The dataset can have some `None` values, remove them before starting the training

In [40]:
from datasets import Dataset

train_dataset_cleaned = train_dataset.select_columns(
    ["anchor", "positive", "negative"]
).to_pandas().dropna()
test_dataset_cleaned = test_dataset.select_columns(
    ["anchor", "positive", "negative"]
).to_pandas().dropna()

train_dataset_cleaned = Dataset.from_pandas(train_dataset_cleaned, preserve_index=False)
test_dataset_cleaned = Dataset.from_pandas(test_dataset_cleaned, preserve_index=False)

### Prepare the trainer

In [45]:
from sentence_transformers import SentenceTransformerTrainer
 
trainer = SentenceTransformerTrainer(
    model=model, # bg-base-en-v1
    args=args,  # training arguments
    train_dataset=train_dataset.select_columns(
        ["anchor", "positive", "negative"]
    ),  # training dataset
    loss=train_loss,
    evaluator=evaluator,
)

### Train the model, and save it publicly on your account in the Hugging Face Hub

In [None]:
# start training, the model will be automatically saved to the hub and the output directory
trainer.train()
 
# save the best model
trainer.save_model()
 
# push model to hub
trainer.model.push_to_hub("bge-base-argilla-sdk-matryoshka")

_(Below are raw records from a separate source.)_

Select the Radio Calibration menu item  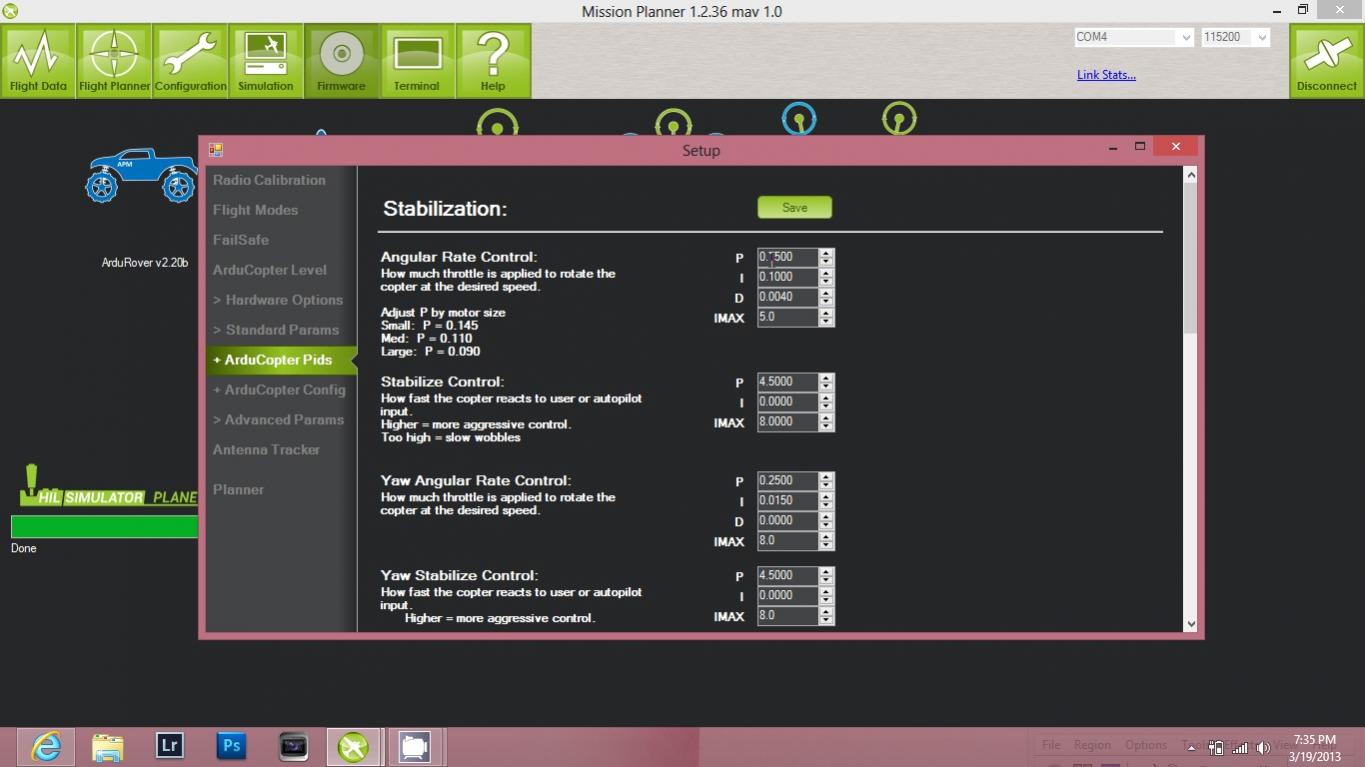click(269, 180)
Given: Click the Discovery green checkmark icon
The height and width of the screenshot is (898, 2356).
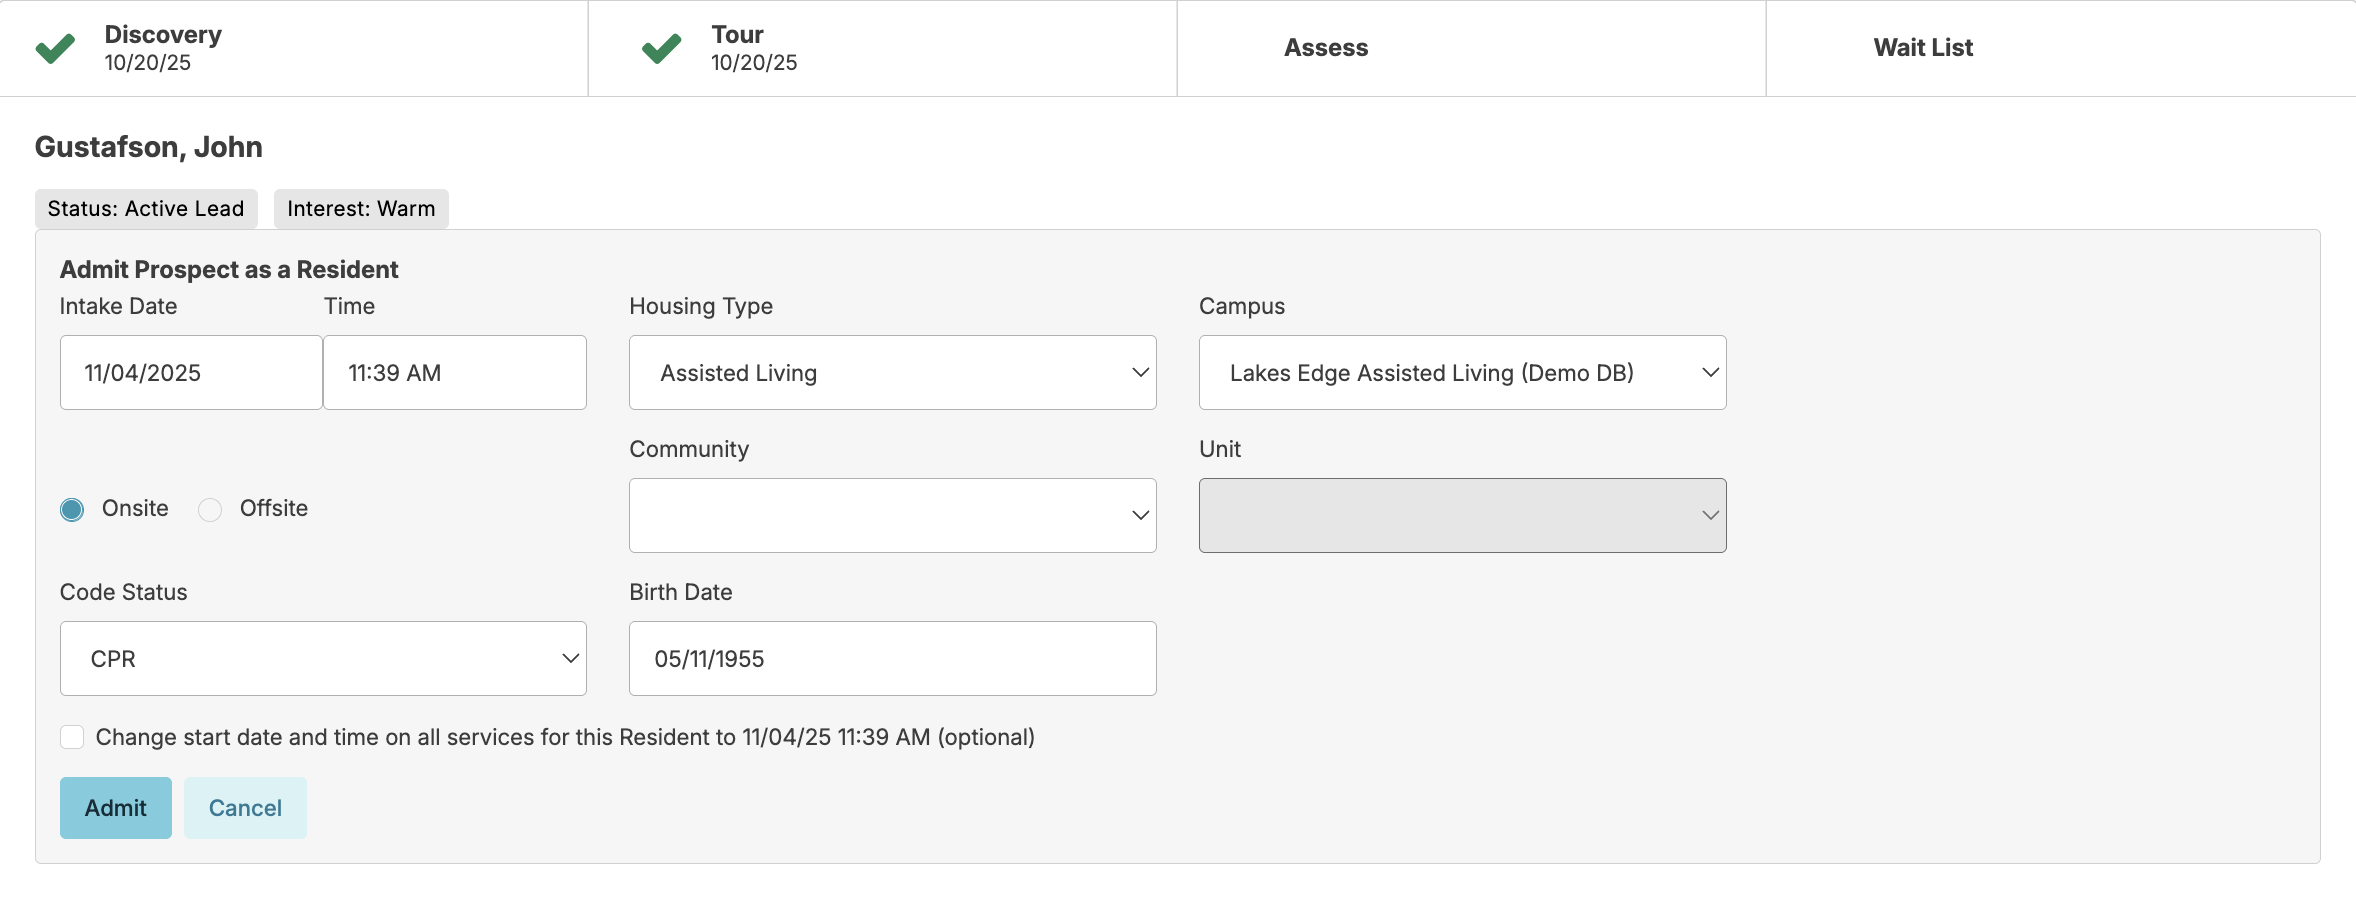Looking at the screenshot, I should [x=55, y=48].
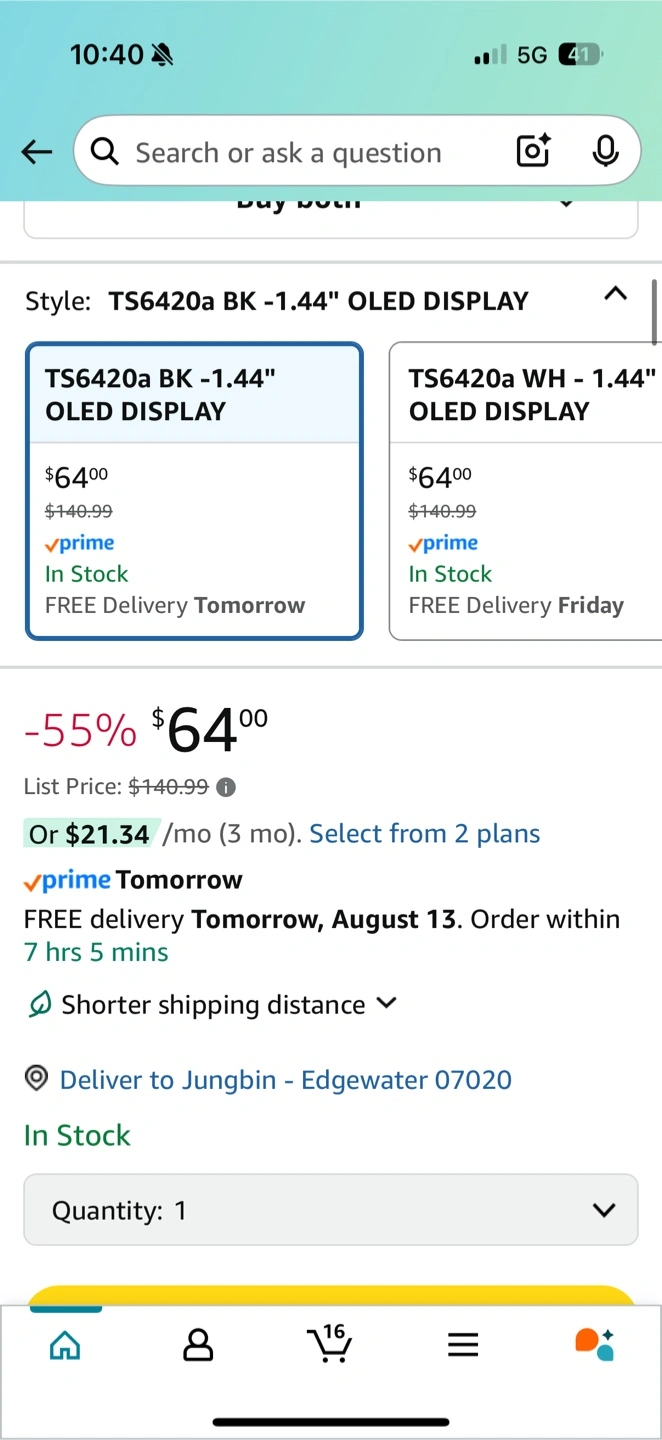The height and width of the screenshot is (1440, 662).
Task: Open the Quantity dropdown
Action: (331, 1210)
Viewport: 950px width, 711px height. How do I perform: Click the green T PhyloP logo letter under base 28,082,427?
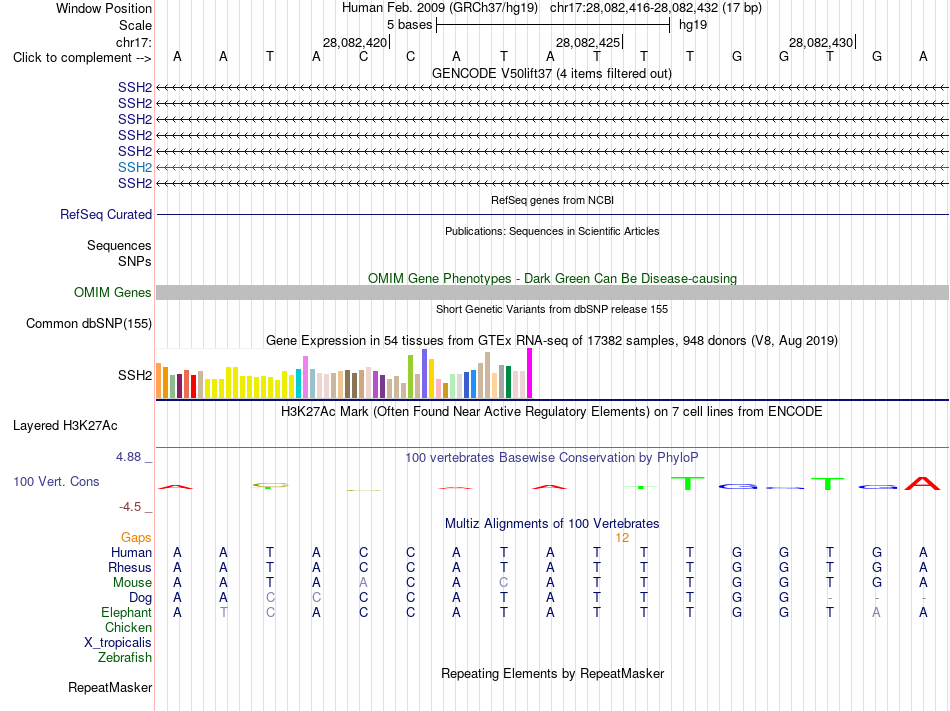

#### Evaluate the final model on the same eval data to see the potential improvement

In [48]:
from sentence_transformers import SentenceTransformer

fine_tuned_model = SentenceTransformer(
    "plaguss/bge-base-argilla-sdk-matryoshka", device=device
)
# Evaluate the model
results = evaluator(fine_tuned_model)
 
# # COMMENT IN for full results
# print(results)
 
# Print the main score
for dim in matryoshka_dimensions:
    key = f"dim_{dim}_cosine_ndcg@10"
    print(f"{key}: {results[key]}")



dim_768_cosine_ndcg@10: 0.3086125494748455
dim_512_cosine_ndcg@10: 0.29420081448590024
dim_256_cosine_ndcg@10: 0.2931450934182018
dim_128_cosine_ndcg@10: 0.2629197762336244
dim_64_cosine_ndcg@10: 0.2610977190273289